Task requirements »
Each record is to be duplicated exactly, with nothing added.

*** Begin section ***

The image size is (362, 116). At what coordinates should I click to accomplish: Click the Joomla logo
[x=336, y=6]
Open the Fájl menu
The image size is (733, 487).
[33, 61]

*** End section ***

Exercise result »
The image size is (362, 116). At what coordinates should I click to accomplish: Click the Joomla logo
[x=336, y=6]
Open the Fájl menu
The image size is (733, 487).
[33, 61]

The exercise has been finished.